Kompasiana adalah platform blog. Konten ini menjadi tanggung jawab bloger dan tidak mewakili pandangan redaksi Kompas.

Cerpen. Sumber ilustrasi: Unsplash

(CERPEN) APA SALAHKU DILAHIRKAN
DN Sarjana

Perempuan itu duduk termenung. Entah deburan ombak keberapa dia tetap tak beranjak. Dia tidak hirau keramaian pengunjung. Kedua kakinya menjulur ketepian tebing. Sesekali air laut membasahi kakinya. Suara ombak terpecah karena benturan batu karang, tak juga meluluhkan lamunannya. Beruntung daun ketapang memayungi wajahnya yang sedikit memerah karena sinar mentari menyusup dari daunnya yang rimbun.

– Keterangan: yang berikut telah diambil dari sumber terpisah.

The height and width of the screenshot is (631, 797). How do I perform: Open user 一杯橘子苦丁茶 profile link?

Senja di pantai Batu Bolong sudah tampak. Matahari sebagian  menyelinap dibalik batu karang. Orang-orang bergegas meninggalkan pantai. Air laut  terasa makin dingin. Seorang lelaki memakai kamben, berbaju putih penuh tatap memperhatikan perempuan yang sedari tadi masih belum berpindah dari tempat semula. Lelaki berambut putih, mungkin usianya sudah memasuki kepala tujuh, tidak tega membiarkan perempuan itu sendiri. Pelan-pelan dia menghampiri. Sambil memastikan perempuan itu masih bisa diajak bicara.

"Gek, ini sudah mau malam. Baiknya bersiap pulang. Tempat ini sudah sepi". Belum sempat melanjutkan, perempuan itu menoleh dan tiba-tiba dia berdiri lalu menjerit, berlari kecil memeluk lelaki tua.
suara tangisnya pecah sesegukan, perempuan itu berkata histeris.

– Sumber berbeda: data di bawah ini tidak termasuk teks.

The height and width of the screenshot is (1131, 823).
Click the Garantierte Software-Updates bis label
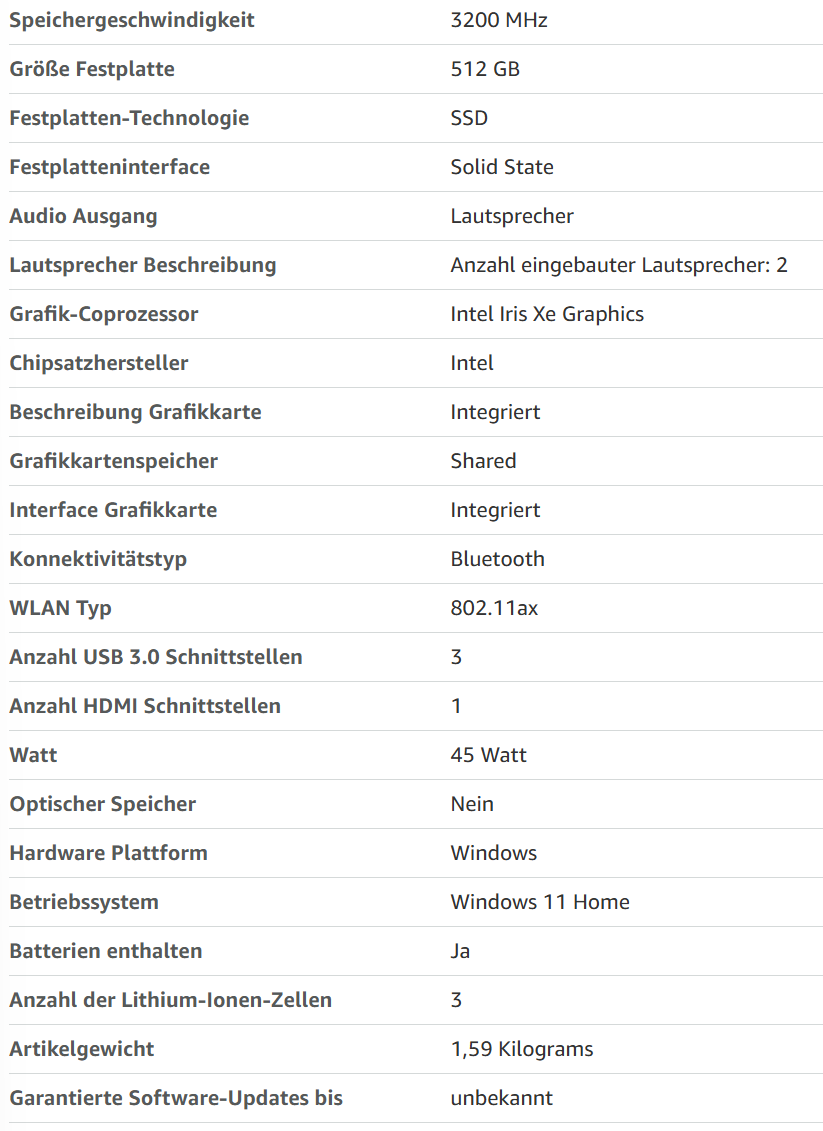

"Ajak tiang Bapa Mangku. Ajak tiang". Sepatah ucapan yang keluar, sambil menggoncang-goncang tubuh lelaki tua. Dia sangat terkejut. Tidak mengerti apa sesungguhnya yang terjadi pada perempuan ini. Ia mencoba  menenangkannya.

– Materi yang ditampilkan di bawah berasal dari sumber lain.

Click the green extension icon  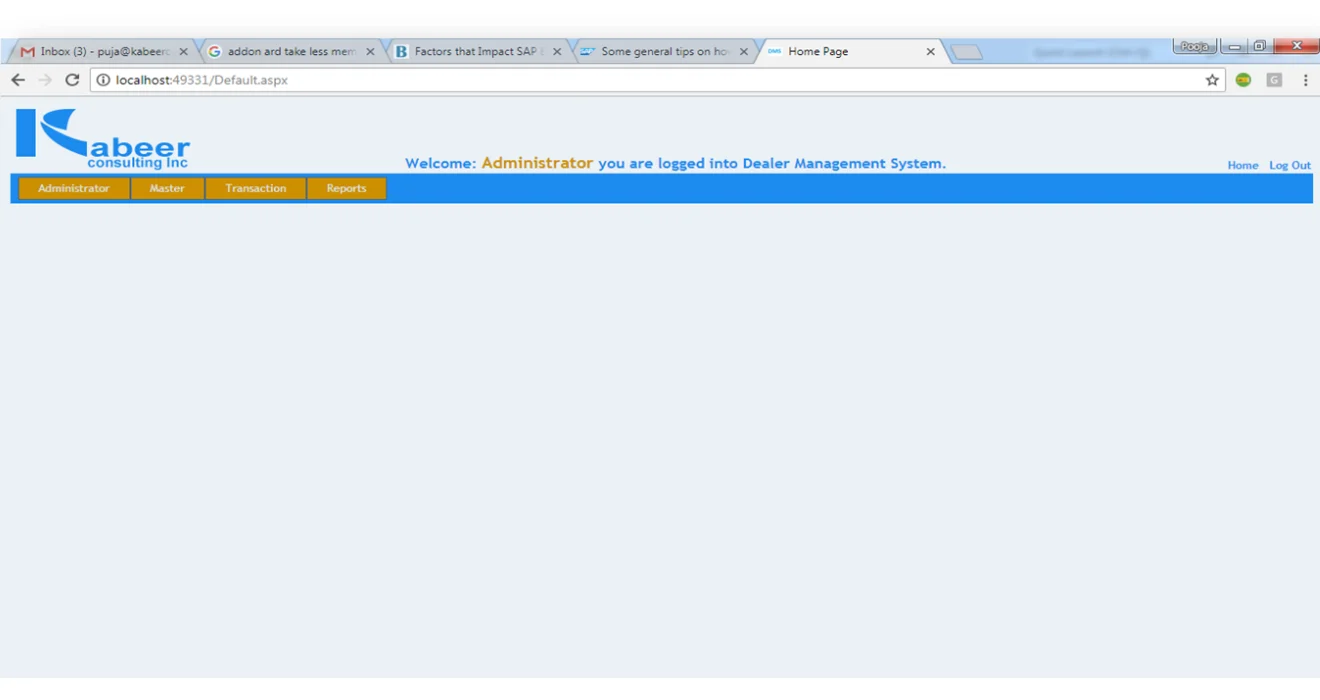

"Nak, tenang. Mohon hentikan tangismu. Bapa siap membantumu".Perempuan itu terus menatap Bapa yang ada di depannya.

"Terimakasih Bapa Mangku. Kalau tidak Bapa yang menolong, entah apa yang terjadi pada diri Gek. Mohon ajak Gek kerumah Bapa Mangku. Mohon Bapa". Perempuan itu memelas, sambil mengkatupkan kedua tangannya. Tatapannya tajam pada Bapa Mangku.

"Kalau itu permintaan nak, Bapa bersedia. Tapi Bapa jalan kaki. Rumah Bapa tidak jauh dari sini. Mari kita jalan. Minum air dulu. Ini Bapa bawa tadi dari rumah".

Begitulah malam sehari menjelang purnama, perempuan itu menjadi bagian dari keluarga Bapa Mangku Enjung dan Biang Mangku. Beliau dipanggil mangku Enjung karena jadi pemangku di Pura Enjung dipinggir pantai itu. Kehadiran Gek Dwi di rumah Jro Mangku disambut bahagia oleh keluarga Jro Mangku. Apalagi Biang Mangku. Beliau dari awal perkawinan pingin sekali memiliki anak perempuan. Namun takdir hanya memberikan dua anak laki, yang semuanya sudah berkeluarga. Mereka semua sudah punya rumah, ngarangin di tempat lain.
"Kayeh malu Gek. Biyang sudah siapkan makan malam. Yah, sekedar masakan orang tua di desa".

Gek Dwi memandangi Biang Mangku sambil tersenyum. Dia mengambil alat-alat mandi yang sudah disiapkan. Kasih sayang yang lama menghilang dari kehidupannya sangat dirasakan. Ini kehidupan yang lama menghilang dalam dirinya.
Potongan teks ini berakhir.